RH is also a risk factor of LD occurrence and has been reported previously [13], [15], [17] although such a relationship was not significant in the study of Conza et al. [16]. Its significance was not found in this study (Figure 3), which may be because of the RH characteristic in Taiwan (Table 2). In Taiwan, the 5th and 75th percentiles for RH were at 63% and 82%, respectively (Table 2), indicating that RH levels on most days are close to the RH supporting the greatest legionellae survival (65 and 80%) [26]–[27]. Overall, the present study further suggests precipitation may be the major risk factor of LD occurrence in warm, humid regions.
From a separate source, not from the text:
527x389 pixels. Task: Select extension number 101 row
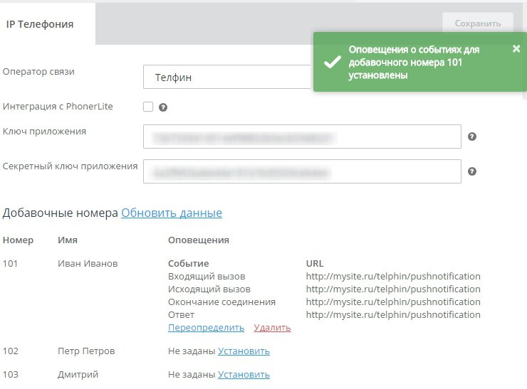(x=11, y=264)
A time-stratified case-crossover design was used in this study to assess the effects of weather factors on LD occurrence, which allowed joint analysis of many cities and eliminated the estimation of each city for executing meta-analysis. This design would be limited to presenting the entire long-term pattern between weather variation and LD occurrence in a time-series analysis. However, the simulation study indicated that a time-stratified case-crossover design may have greater statistical power than time-series analysis in the case of longitudinal studies [28].

Conclusions

In the present study, the influences of temperature, RH, and precipitation on reported sporadic LD cases were evaluated, and it was found that in warm, humid regions, precipitation may be the most important weather factor enhancing LD occurrence in elderly male individuals during the warm season, especially at an 11-day lag. However, such a relationship is not completely linear. Precipitation at 21–40 and 61–80 mm may likely to impose greater risk of LD occurrence. These findings warn that 11 days after precipitation of 21–80 mm, LD should be carefully considered when diagnosing and medicating patients showing signs and symptoms of community-acquired pneumonia, especially in the case of elderly men in warm, humid regions.